* INSTRUCTIONS FOR THE TASK
Carry on the essay about the Catholic dispute over divorce, remarriage, and communion, picking up after its final paragraph.

On one side stand a group of European bishops (and maybe Pope Francis) that favors easing strictures against divorced and remarried Catholics receiving the sacrament of communion. Catholic teaching has traditionally held that those whose first marriages have not been annulled are in fact still married to their first spouses, and so any sexual relations with other partners is adulterous — and that living in such a state of persistent grave sin precludes receiving communion. The bishops who want to reform this rule believe that a remarried Catholic who genuinely wishes to receive the sacrament should be allowed to do so.
On the other side are numerous bishops appointed by Pope John Paul II and Pope Benedict XVI, many of them from Africa, as well as a pair of American writers, The New York Times’ Ross Douthat and my colleague at The Week Michael Brendan Dougherty. They claim that church doctrine on faith and morals is unchangeable in general and should certainly not be altered or reformed on this issue in particular — for two main reasons. First, because it’s rooted in the explicit, unambiguous words of Jesus Christ in all three synoptic gospels against the permissibility of divorce. Second, because the family and its struggles are uniquely pressing problems at the present historical moment. The last thing the family needs is for the church to make a concession to the culture of divorce.
If this were the only dimension of disagreement, the conflict would be straightforward. We'd have a debate between those who favor reform and those who reject it.
But the striking thing about the conflict is that it's taking place on at least two levels simultaneously. The factions not only disagree about the wisdom of reforming the rules surrounding annulment, divorce, and communion. They also disagree about whether such a reform would amount to a change in church doctrine — and about whether such a change would be anything very significant at all in the history and life of the church.
That's because underlying the dispute about annulment, divorce, and communion is a deeper divide about the nature of the Catholic Church itself.
Here is what the two camps sketched above look like when the depth of their disagreement is factored into a description of their positions on the Synod.
The reformers view the church as a community of believers founded by Jesus Christ on a message of universal inclusion, hope, love, and mercy. As the Jesuit priest Father James Martin put it in a recent column for Time magazine:
This helps explain why the reformers favor loosening the strictures against divorced Catholics receiving communion: because it's a gesture of inclusion, healing, acceptance. Just as Jesus consorted with the outcasts of his time, so his church should offer welcoming arms to any and all who want to receive the message of mercy and love and become active members of the People of God.
Those who oppose reform take a very different view. The church, for them, is primarily a rigorously consistent intellectual system that teaches a vision of the right way to live. Christ rejected divorce. Over the centuries, the church has developed a rich set of intellectually satisfying principles and procedures in response to this divine decree. A marriage can only be dissolved through annulment. Civil remarriage without an annulment is adulterous. Adultery is a grave sin. Communion is withheld from those living in a state of persistent grave sin. Therefore and with no possible exceptions, a Catholic who is civilly remarried cannot receive communion.

* DATASET EXTRACT
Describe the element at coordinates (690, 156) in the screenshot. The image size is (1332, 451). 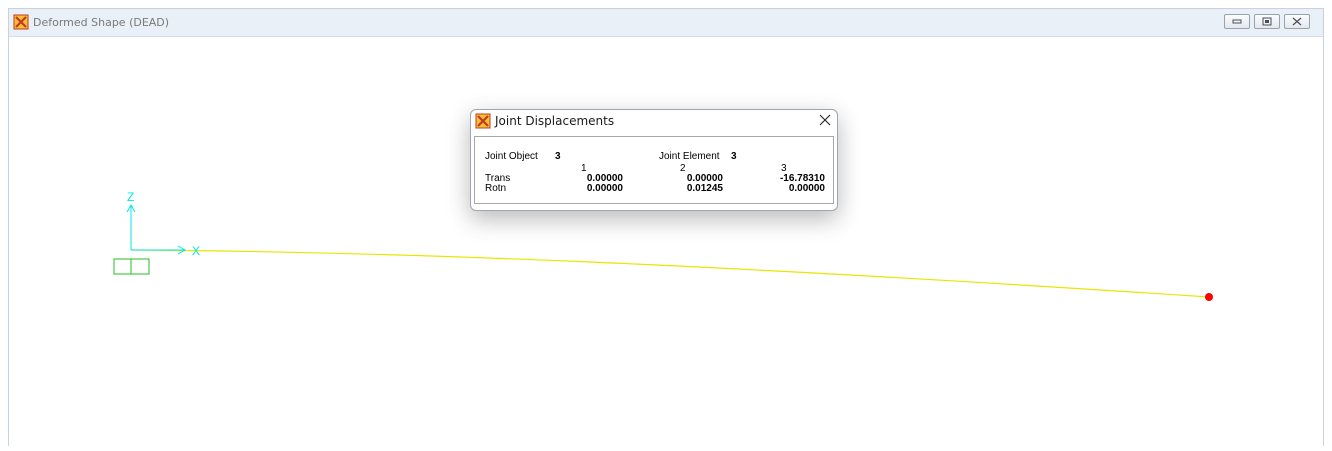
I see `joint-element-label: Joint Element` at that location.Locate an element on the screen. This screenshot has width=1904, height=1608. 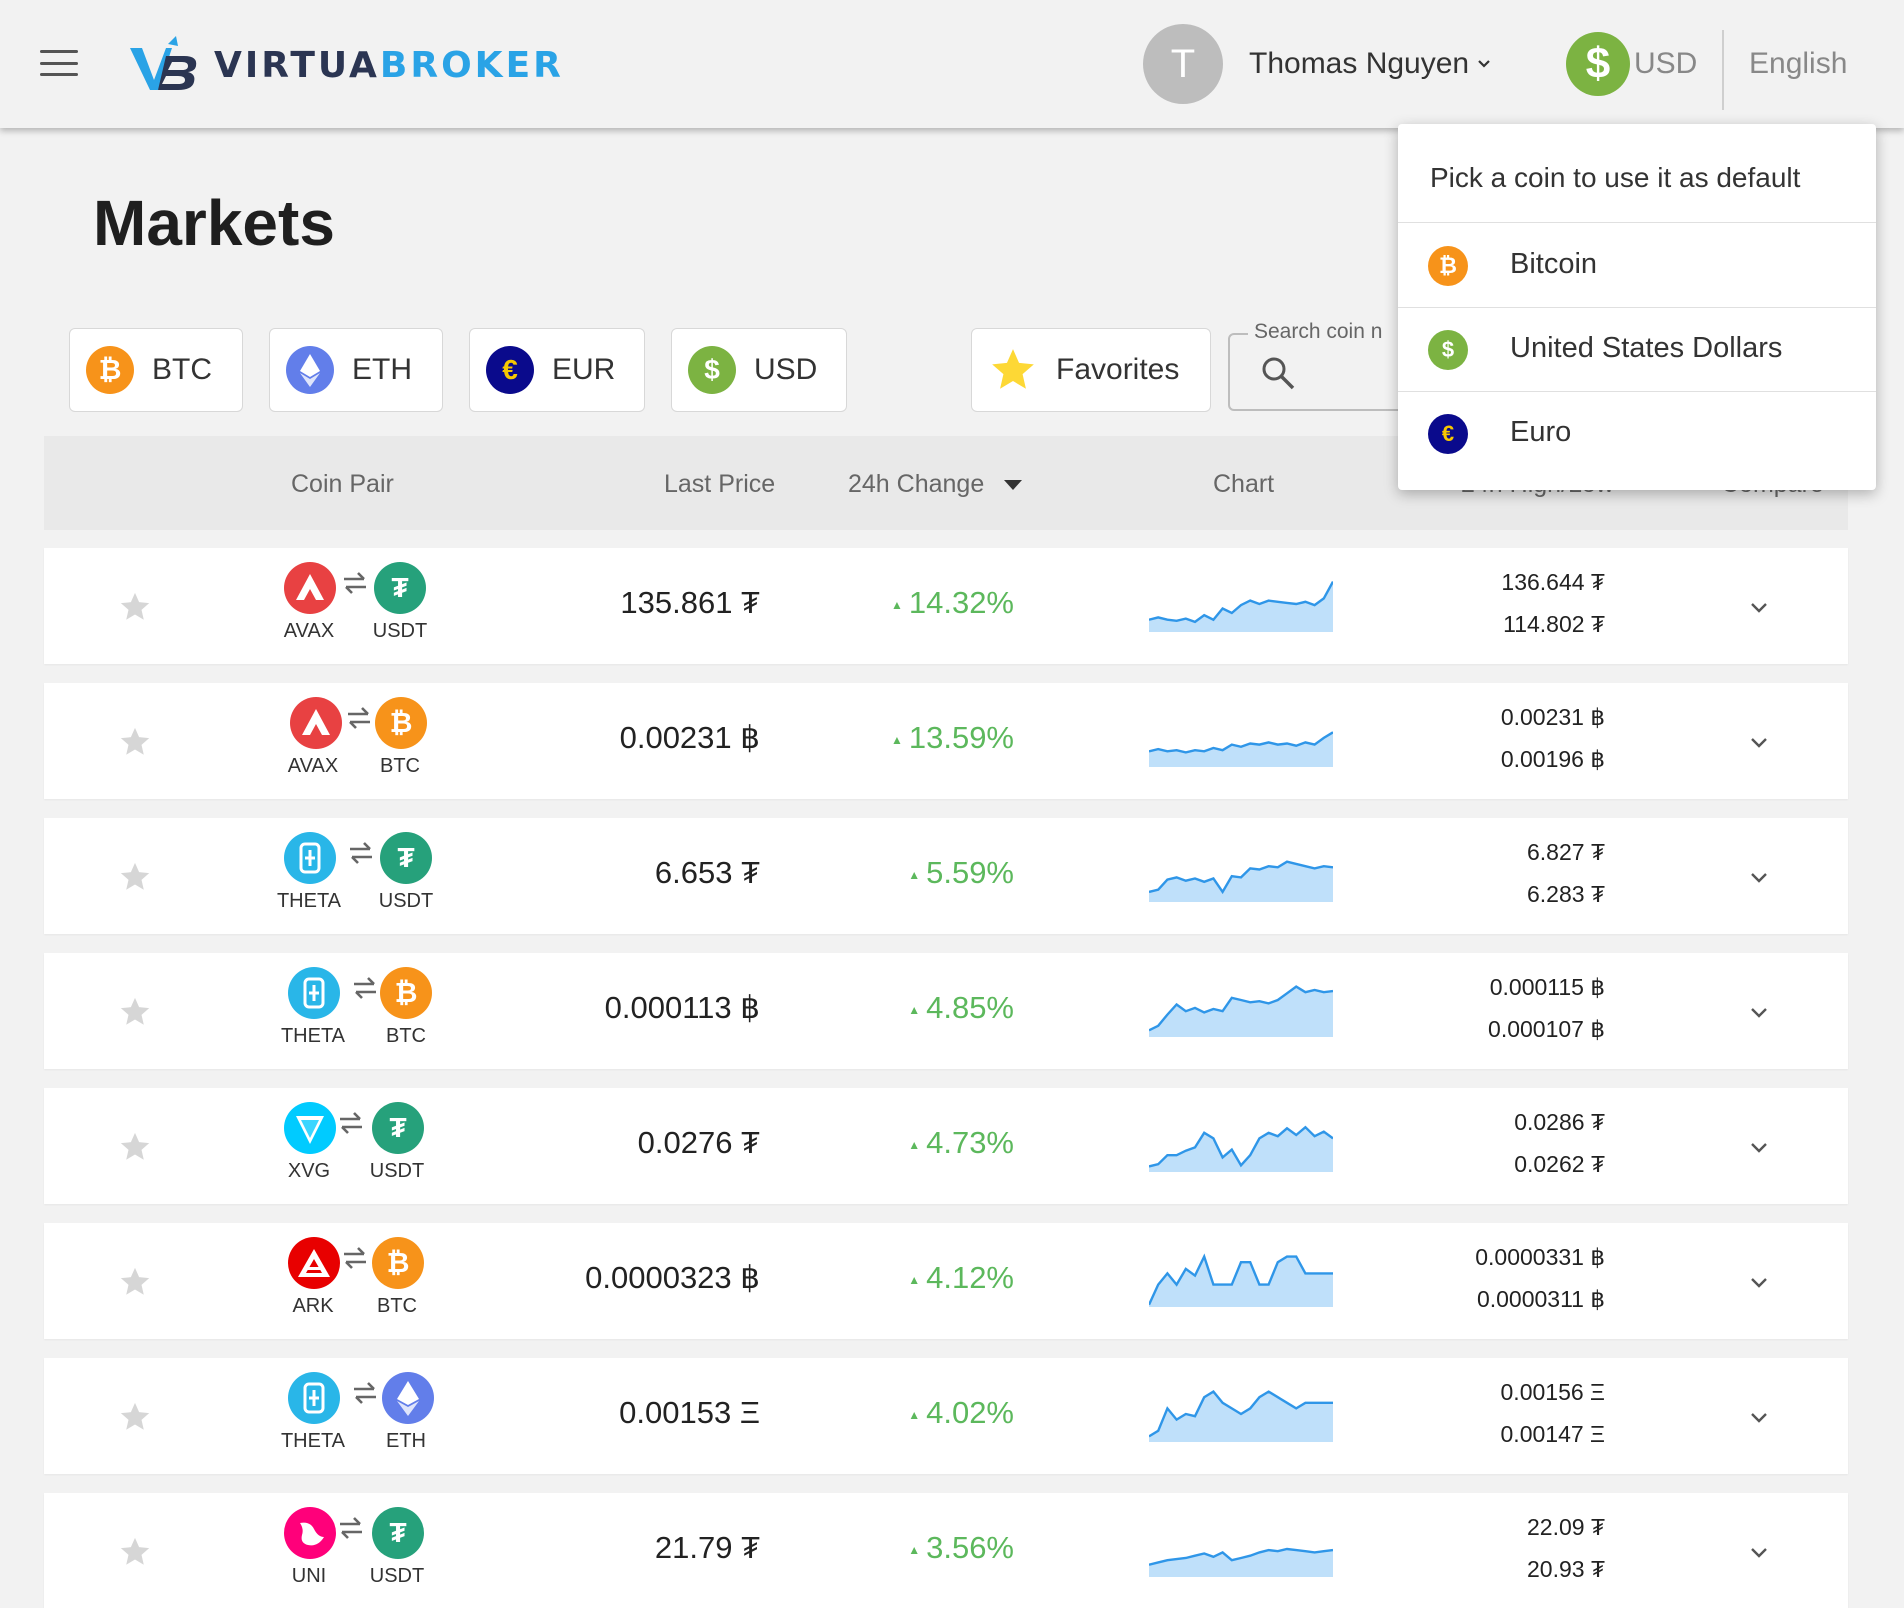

---

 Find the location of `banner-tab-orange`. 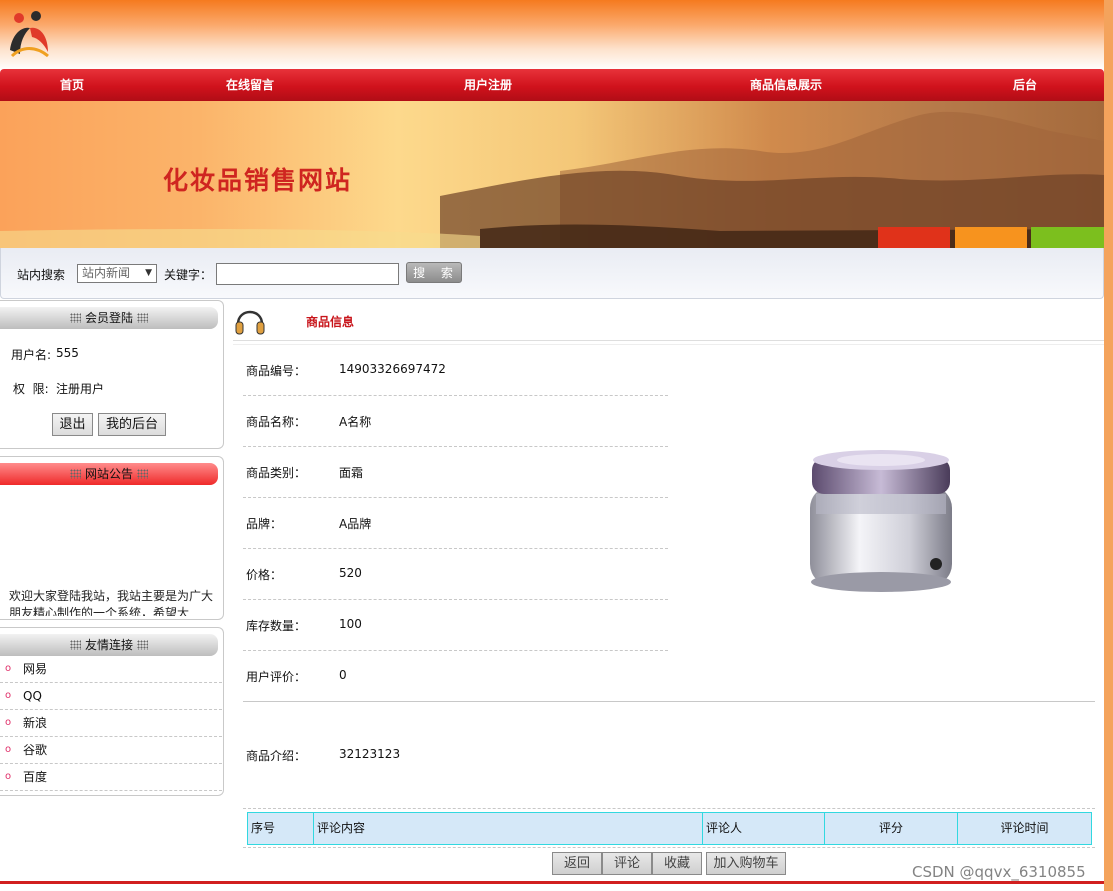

...

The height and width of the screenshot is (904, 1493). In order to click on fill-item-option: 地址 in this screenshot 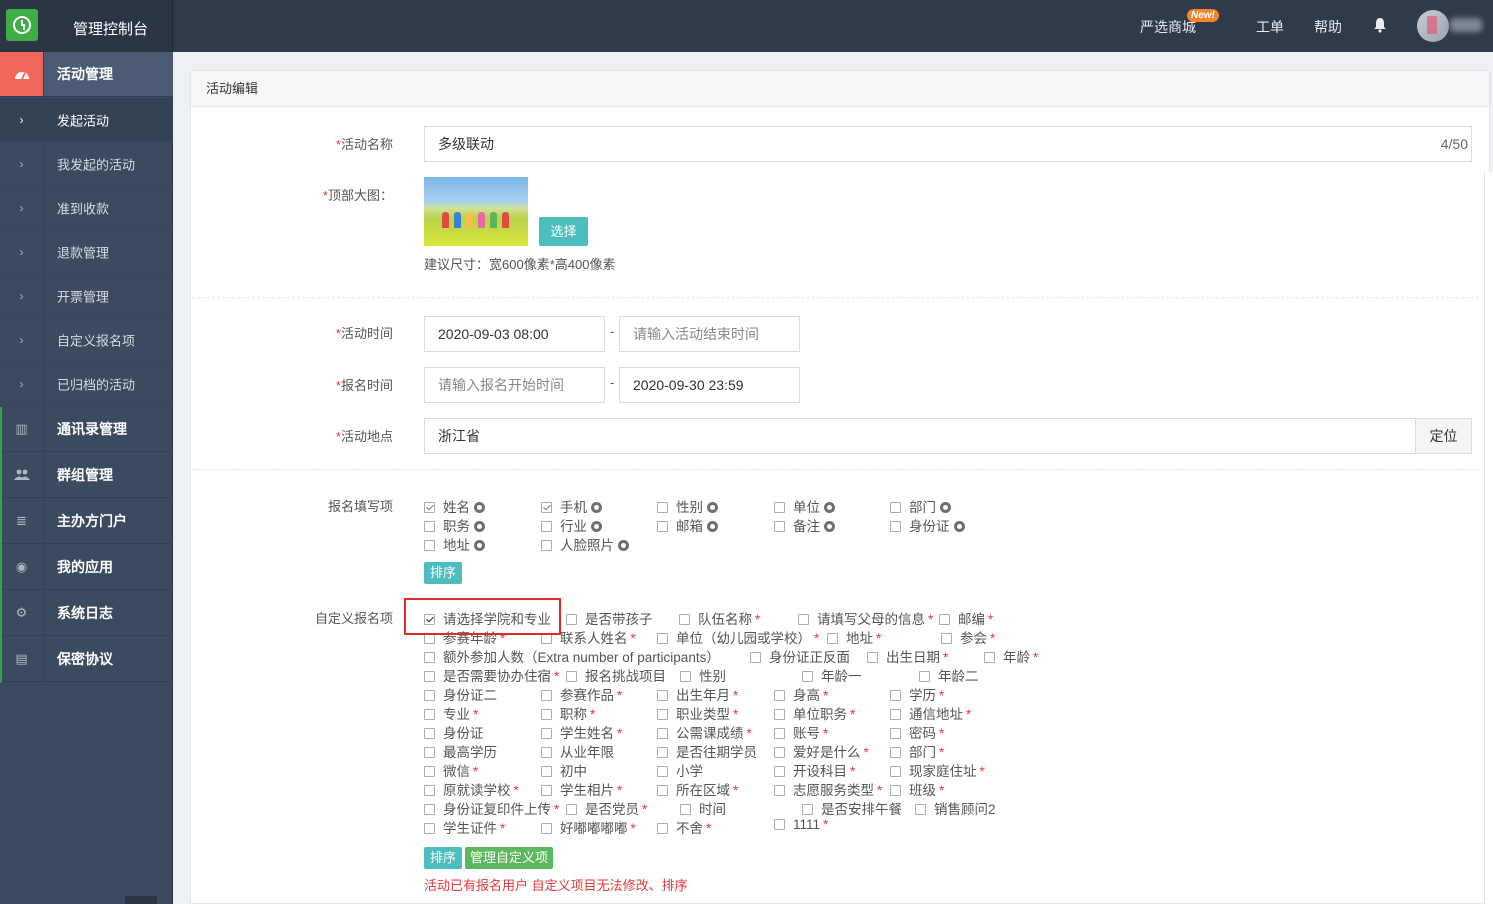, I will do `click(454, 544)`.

* WRITTEN ANSWER
It really is that simple. Remove any of those steps and the whole edifice falls into incoherence. You can see Douthat making that point against Fr. Martin in a blog post written in response to the latter's Time column: The church simply has to uphold the traditional rules and procedures — not primarily because they're traditional but because they're systematic.
First you convert, which means you accept the church's fundamental teachings on morals and doctrine. If you fall short of them and sin — which you inevitably will — you must follow the rules and procedures that restore you to communion with the church. If you fail to do this — fail to make an effort to put an end to the sinful act and take part in the sacrament of reconciliation (confession) — then you are barred from receiving the sacrament of communion (the Eucharist). If you receive the Eucharist without having first put an end to your sinful act and confessed it to your priest, then your sin deepens. And so on, with one path leading to salvation and sanctification, and the other to perdition.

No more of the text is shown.